A broad range of diseases are covered, from complicated diseases such as diabetes to small problems such as twitching eyelids. Solutions for some of the health problems are hard to find elsewhere in common books, such as deafness caused by anger and nightmares.

This verse is one of the most popular acupuncture verses in the history of Chinese medicine. It was first recorded in Wu Gao’s book A Collection of Outstanding Treatises in Acupuncture and Moxibustion (“Zhen Jiu Ju Ying” in Chinese) in the Ming Dynasty (1529). It was then included in another well-known Chinese medicine classic, The Compendium of Acupuncture and Moxibustion (“Zhen Jiu Da Quan” in Chinese) by Jizhou Yang in the Ming Dynasty (1601). This verse has been reprinted for hundreds of years and has become a “must-learn” in Chinese medicine education in China. It is included in the acupuncture textbook used by all of the TCM colleges in China.

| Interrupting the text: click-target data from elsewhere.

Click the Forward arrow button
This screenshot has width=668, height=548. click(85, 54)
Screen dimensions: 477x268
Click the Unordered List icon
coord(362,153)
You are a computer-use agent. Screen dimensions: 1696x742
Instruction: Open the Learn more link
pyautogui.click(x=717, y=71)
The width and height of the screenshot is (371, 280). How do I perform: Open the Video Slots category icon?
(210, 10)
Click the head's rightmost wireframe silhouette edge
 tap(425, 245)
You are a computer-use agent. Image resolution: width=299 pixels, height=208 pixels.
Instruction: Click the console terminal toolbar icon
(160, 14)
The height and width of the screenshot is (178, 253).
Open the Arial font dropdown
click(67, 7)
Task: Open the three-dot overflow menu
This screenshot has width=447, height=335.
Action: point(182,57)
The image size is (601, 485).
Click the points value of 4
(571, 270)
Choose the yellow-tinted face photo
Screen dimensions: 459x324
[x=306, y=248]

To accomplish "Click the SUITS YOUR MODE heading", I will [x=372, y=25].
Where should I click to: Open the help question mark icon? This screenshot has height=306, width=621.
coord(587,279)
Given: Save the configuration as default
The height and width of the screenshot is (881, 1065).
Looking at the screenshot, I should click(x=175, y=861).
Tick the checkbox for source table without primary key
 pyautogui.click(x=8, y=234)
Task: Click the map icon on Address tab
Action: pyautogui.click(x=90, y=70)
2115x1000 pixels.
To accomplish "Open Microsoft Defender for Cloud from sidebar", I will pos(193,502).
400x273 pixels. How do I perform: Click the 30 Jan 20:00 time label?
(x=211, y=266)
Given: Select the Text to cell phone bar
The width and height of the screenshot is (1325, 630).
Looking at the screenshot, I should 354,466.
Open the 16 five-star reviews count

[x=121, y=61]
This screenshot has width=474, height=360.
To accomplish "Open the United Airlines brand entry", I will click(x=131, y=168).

This classic provides the best prescriptions of acupuncture points for healing health problems including but not limited to: anger, blurred vision and other eye problems, cough, craziness and other psychological problems, deafness, diabetes, depression, dysentery, edema, epidemic febrile diseases, epilepsy, facial paralysis, goiter, headaches and migraines, hemiplegia, hemorrhoids, hypochondriac pain, indigestion, infertility, itching, leukorrhagia, leukorrhea, loss of voice, malaria, mastitis, menstrual disorders, nightmares, nocturnal emission, nosebleeds, stuffy noses, nasal polyps and other nose problems, numbness, palpitation and other heart problems, rectal prolapse, rashes and other skin diseases, ringing in the ears (tinnitus), sadness, scrofula, sore throat, spasms, stiff neck, tongue problems, toothaches, tuberculosis, twitching eyelids, urination problems, and vomiting.